In his trade as a blacksmith, John found himself repairing the same overmatched plows again and again and thought there must be a better way. He believed that polished steel was the answer, and in 1837, after experimenting with several shapes and designs, John Deere invented the self-scouring steel plow that came to be known as the “plow that broke the plains.” It was such a hit that he sold his shop in Grand Detour and opened a factory in Moline, IL, where the Rock River flows into the Mississippi. There he had better access to steel and transportation, and by 1855—18 years later—he was producing 1000 plows a year.

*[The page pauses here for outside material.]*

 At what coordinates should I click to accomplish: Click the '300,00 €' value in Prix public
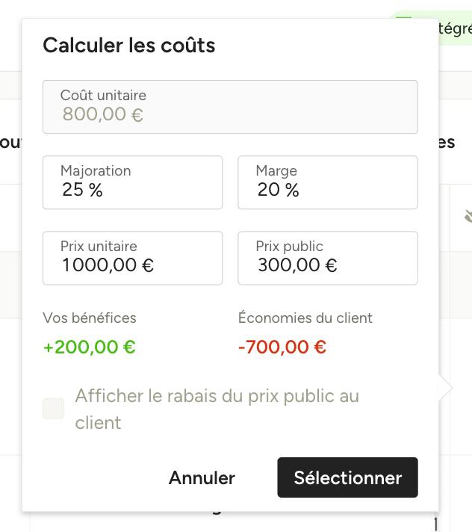coord(297,265)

However things may have gone had John Deere had stayed in college, it would likely have meant that there would not be green and yellow tractors all over the Midwest with his name on them. The path for success is different for every individual, and much of the difference lies in how you define “success.”
Deere and his wife had nine children. His choices were guided by his desire to provide for them, and in the process he built an international manufacturing concern recognized the world over. I don’t think that he’d have had that kind of success in business if business alone had been his guiding desire. Though he likely hoped for financial security when he left school to become a blacksmith, he couldn’t possibly have dreamed that when he leapt into the unknown in a new place that he’d build the kind of national icon that he did. But because he made the best decision that he could, based on what he knew at the time, and was open to trying new places and new ideas, he has left a legacy that has lasted for five generations.
Whatever course you choose in life, be confident in your choice if it is carefully considered and your goal is noble and aligned with your values. By doing so any choice can be a good one. But do your homework first, because you can’t dance until you whet the plow.
LET US PRAY
Lord, You often come to us in ways that we least expect. You are the Lord of circumstances, people, and possibilities that we could never expect. When problems mount and we wonder how we are going to make it, You give us a thought that turns out to be the key to unlock the solution. When we stumble upon and answer to a problem, we find that it was You who guided us at the fork in the road. We belong to You and You are in charge, You have not given up on us, You have plans for us. Thank you for the confidence that You will use everything that happens today and always for Your glory and for our growth, for You, O God are good, and You love mankind, and to You are due glory, honor, and worship, now and forever, and to the ages of ages.